### Short exercise
Copy the records from their start through the line containing "Kontakte (831, 67)", including both ends. Omit the pictures from your copy.

### Part of a data file
((
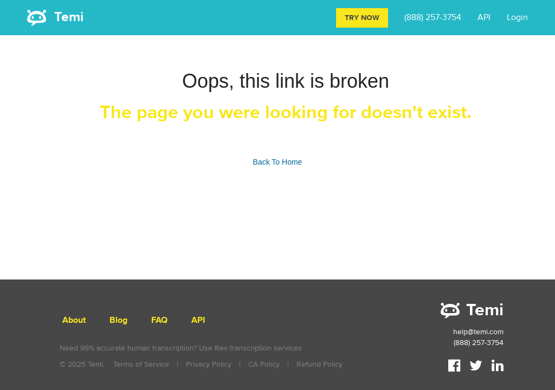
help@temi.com (478, 331)
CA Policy (264, 364)
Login (517, 17)
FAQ (159, 320)
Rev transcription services (258, 348)
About (74, 320)
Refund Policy (319, 364)
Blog (118, 320)
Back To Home (277, 162)
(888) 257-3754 (432, 17)
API (484, 17)
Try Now (362, 18)
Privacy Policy (208, 364)
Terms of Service (141, 364)
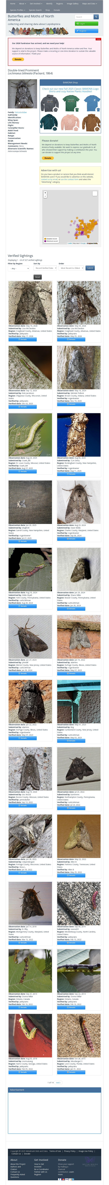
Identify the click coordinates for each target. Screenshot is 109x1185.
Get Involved (36, 3)
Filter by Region (15, 263)
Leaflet (70, 243)
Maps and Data (89, 3)
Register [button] (81, 31)
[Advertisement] (54, 1113)
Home (12, 3)
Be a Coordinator (41, 1169)
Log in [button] (81, 23)
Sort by (37, 263)
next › (58, 1082)
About (22, 3)
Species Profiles (17, 10)
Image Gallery (72, 3)
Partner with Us (40, 1172)
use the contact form (70, 179)
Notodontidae (21, 112)
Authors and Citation (15, 1167)
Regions (59, 3)
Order (61, 263)
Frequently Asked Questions (17, 1175)
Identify (49, 3)
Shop (47, 10)
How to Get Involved (39, 1165)
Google (83, 243)
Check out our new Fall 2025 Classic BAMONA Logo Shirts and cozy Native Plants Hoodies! (70, 90)
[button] (10, 93)
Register (37, 1174)
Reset (37, 277)
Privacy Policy (69, 1151)
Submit (90, 268)
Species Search (35, 10)
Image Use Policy (86, 1151)
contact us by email (49, 179)
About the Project (17, 1164)
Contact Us (16, 1153)
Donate (57, 10)
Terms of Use (55, 1151)
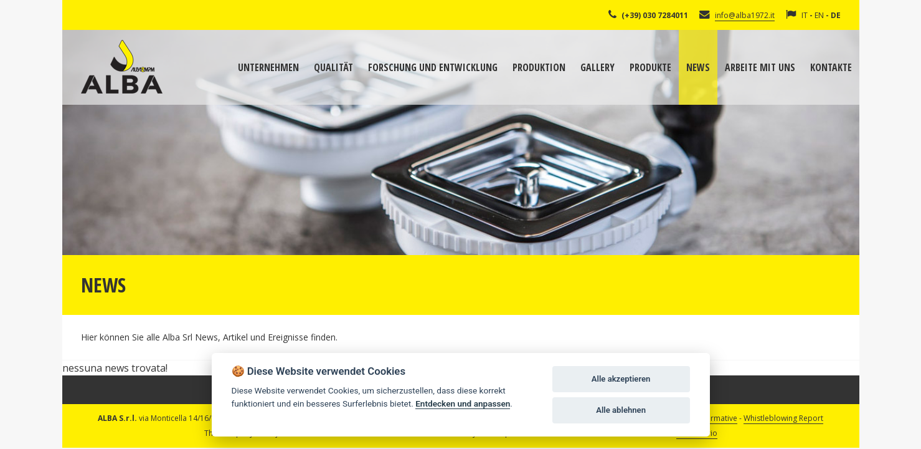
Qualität (333, 67)
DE (836, 15)
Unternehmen (268, 67)
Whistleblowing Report (783, 418)
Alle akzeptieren (621, 379)
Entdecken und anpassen (462, 403)
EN (819, 15)
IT (804, 15)
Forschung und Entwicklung (433, 67)
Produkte (650, 67)
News (698, 67)
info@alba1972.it (745, 15)
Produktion (538, 67)
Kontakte (831, 67)
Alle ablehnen (621, 410)
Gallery (597, 67)
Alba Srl (122, 67)
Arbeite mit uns (760, 67)
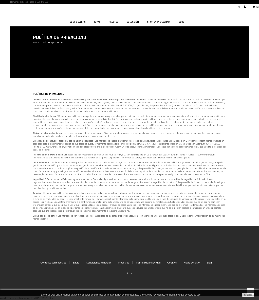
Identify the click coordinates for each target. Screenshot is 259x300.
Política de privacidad (148, 262)
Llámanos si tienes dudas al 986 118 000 (29, 1)
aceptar (248, 295)
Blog (182, 21)
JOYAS (97, 21)
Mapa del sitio (192, 262)
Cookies (172, 262)
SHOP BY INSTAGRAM (158, 21)
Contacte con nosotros (53, 262)
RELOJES (113, 21)
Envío (76, 262)
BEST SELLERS (78, 21)
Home (36, 42)
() (257, 6)
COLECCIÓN (133, 21)
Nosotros (123, 262)
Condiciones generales (98, 262)
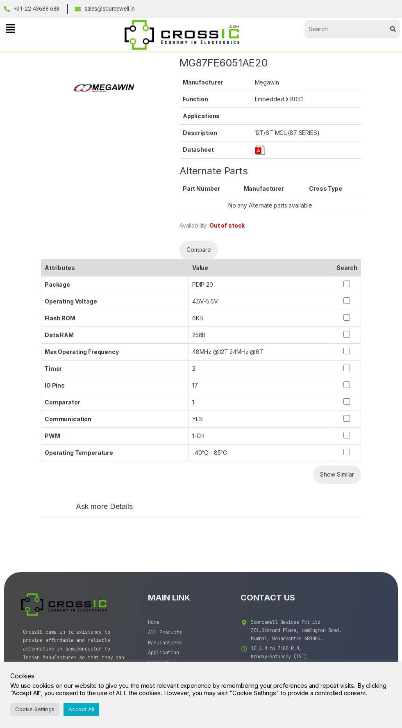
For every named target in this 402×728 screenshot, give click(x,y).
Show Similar (337, 474)
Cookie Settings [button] (35, 709)
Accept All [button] (81, 709)
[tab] (96, 510)
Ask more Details (104, 507)
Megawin (267, 82)
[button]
))
### Exercise output
help@temi.com (478, 331)
CA Policy (264, 364)
Login (517, 17)
FAQ (159, 320)
Rev transcription services (258, 348)
About (74, 320)
Refund Policy (319, 364)
Blog (118, 320)
Back To Home (277, 162)
(888) 257-3754 (432, 17)
API (484, 17)
Try Now (362, 18)
Privacy Policy (208, 364)
Terms of Service (141, 364)
Identify the click coordinates for each target. Screenshot is 109x1185.
Get Involved (36, 3)
Filter by Region (15, 263)
Leaflet (70, 243)
Maps and Data (89, 3)
Register [button] (81, 31)
[Advertisement] (54, 1113)
Home (12, 3)
Be a Coordinator (41, 1169)
Log in [button] (81, 23)
Sort by (37, 263)
next › (58, 1082)
About (22, 3)
Species Profiles (17, 10)
Image Gallery (72, 3)
Partner with Us (40, 1172)
use the contact form (70, 179)
Notodontidae (21, 112)
Authors and Citation (15, 1167)
Regions (59, 3)
Order (61, 263)
Frequently Asked Questions (17, 1175)
Identify (49, 3)
Shop (47, 10)
How to Get Involved (39, 1165)
Google (83, 243)
Check out our new Fall 2025 Classic BAMONA Logo Shirts and cozy Native Plants Hoodies! (70, 90)
[button] (10, 93)
Register (37, 1174)
Reset (37, 277)
Privacy Policy (69, 1151)
Submit (90, 268)
Species Search (35, 10)
Image Use Policy (86, 1151)
contact us by email (49, 179)
About the Project (17, 1164)
Contact Us (16, 1153)
Donate (57, 10)
Terms of Use (55, 1151)
Qualität (333, 67)
DE (836, 15)
Unternehmen (268, 67)
Whistleblowing Report (783, 418)
Alle akzeptieren (621, 379)
Entdecken und anpassen (462, 403)
EN (819, 15)
IT (804, 15)
Forschung und Entwicklung (433, 67)
Produkte (650, 67)
News (698, 67)
info@alba1972.it (745, 15)
Produktion (538, 67)
Kontakte (831, 67)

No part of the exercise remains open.